Stored data entries:
******
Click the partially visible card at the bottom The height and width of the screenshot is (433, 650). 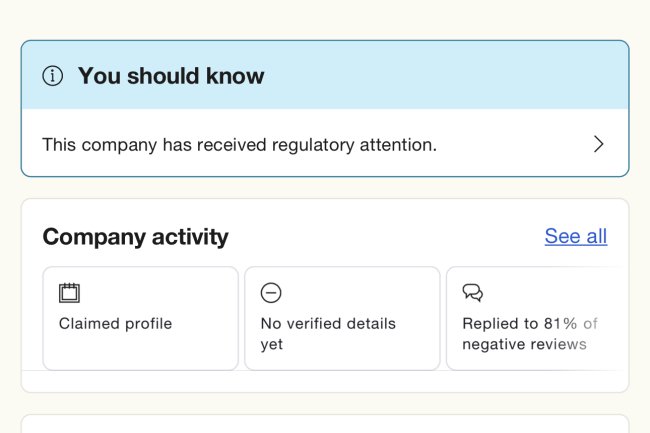point(325,424)
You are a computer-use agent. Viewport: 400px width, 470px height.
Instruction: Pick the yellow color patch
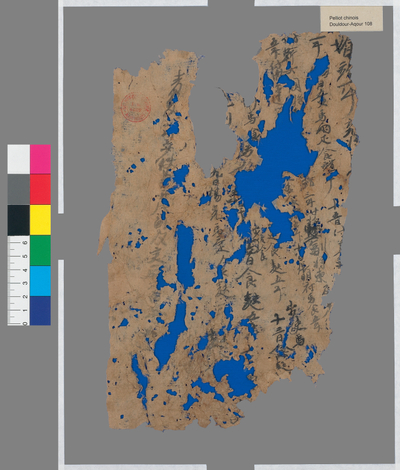(40, 220)
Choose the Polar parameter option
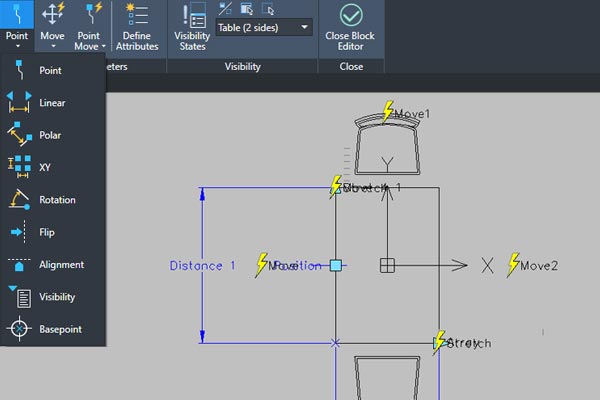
******
→ **WHAT IS BEING ASKED**
The answer must be an exact transcription of the lines from the one holding "You are a computer-use" to the last line of the entries above, with no pictures and nothing else.

→ **ANSWER SPACE**
You are a computer-use agent. Viewport: 400px width, 470px height.
Instruction: Pick the yellow color patch
(40, 220)
Choose the Polar parameter option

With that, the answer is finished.